An Article In Meteorite Times Magazine

This feature is devoted each month to one of the personalities within the meteorite community. This month we are delighted to share an interview we had with Twink Monrad.

Twink Monrad holding Golden Rule

Meteorite-Times (MT) What or who got you interested in meteorites and how old were you when you got your first meteorite?

Twink Monrad (TM) I became mildly interested in meteorites when our friend and neighbor Jim Kriegh discovered his first meteorite named Greaterville. When he subsequently discovered the strewn field at Gold Basin and I was invited to accompany him and John Blennert there to help map the field I became very interested in learning more about meteorites.

Golden Mile Slice

(MT) What was your first meteorite?

(TM) My first meteorite is a Gold Basin which I found and I still have it.

(MT) Do you have special areas of interest that you focus on in regards to meteorites (thin sections, photography, chemistry, age dating, etc.)?

(TM) My area of interest is hunting for meteorites. With John Blennert and Jim Kreigh as my metal detector instructors at Gold Basin I eventually learned to be able to hear the difference between hot rocks and meteorites. They also had to teach me to be sure and locate the item making noise on my detector. While it would frequently be a meteorite, one also would find pieces of foil, small boot nails, tiny bb's, pieces of lead, bullets, fine wire, horse shoes and since it was Gold Basin there was the nice surprise of sometimes finding gold nuggets! I was very fortunate to have found two different meteorites in the Gold Basin strewn field which were classified at the U of A: Golden Rule and Golden Mile. I am very honored that O. Richard Norton put a photo of my Golden Rule in his book THE CAMBRIDGE ENCYCLOPEDIA OF METEORITES.

Golden Rule whole stone

(MT) What was your most interesting or humorous adventure while hunting at Gold Basin?

(TM) Well... how about the story about two "off the track" chefs: While John Blennert and I were working with Jim Kreigh to map the Gold Basin strewnfield, we were camped on property off of Gregg's Hideout Road, quite isolated with no one else in the area. It was dark out and I was getting ready to cook dinner for the three of us in the large RV, when someone began knocking on the door. It turned out to be two men from Switzerland, who told us that they were in Las Vegas for a chefs' convention and were trying to find Grand Canyon West, a tourist attraction not far from the Gold Basin area. They had become very lost, were almost out of gas, it was dark, our campsite was well over 100 miles from Vegas and they must have been really scared. John offered to drive his car and accompany them to into Dolan Springs, a town where they could buy gas and find their way back to the highway to Las Vegas. When John returned we were really happy to see him back safely after his adventure to help the Swiss chefs. I can only imagine the tale they told back home of becoming lost in a Joshua Tree Forest. I have often thought that I should have asked them to prepare our dinner before they left!

(MT) Does your Family share in your interest in meteorites?

(TM) My family enjoys hearing about my meteorite hunting and seeing the results.

* _Data extract_:
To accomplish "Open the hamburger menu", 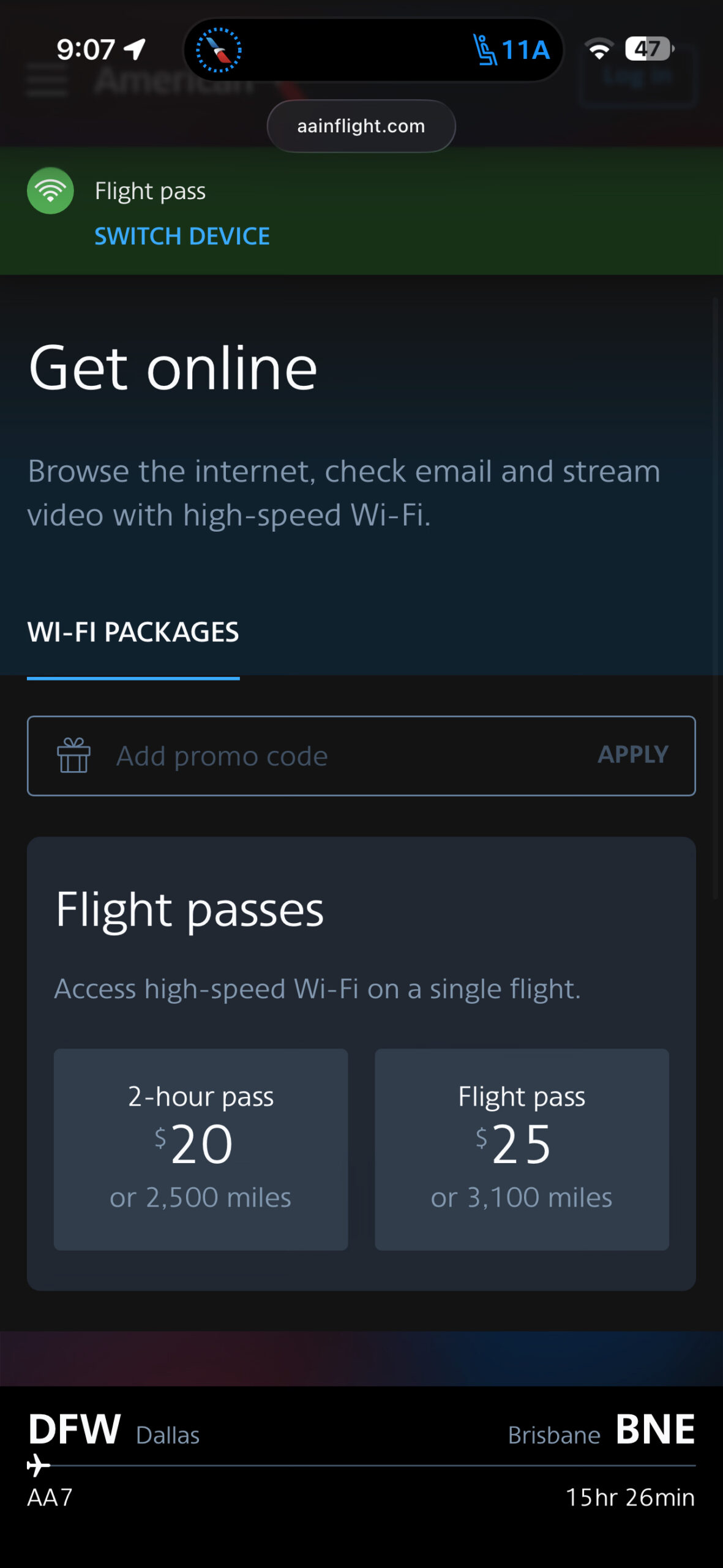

* _Aim A_: From the Twink Monrad interview, list every non-meteorite item she says turned up while she was metal detecting at Gold Basin.
* _Aim B_: In the Twink Monrad interview, what place were the two men from Switzerland trying to find?

* _Problem solution A_:
- Pieces of foil
- Small boot nails
- Tiny bb's
- Pieces of lead
- Bullets
- Fine wire
- Horse shoes
- Gold nuggets

* _Problem solution B_: Grand Canyon West.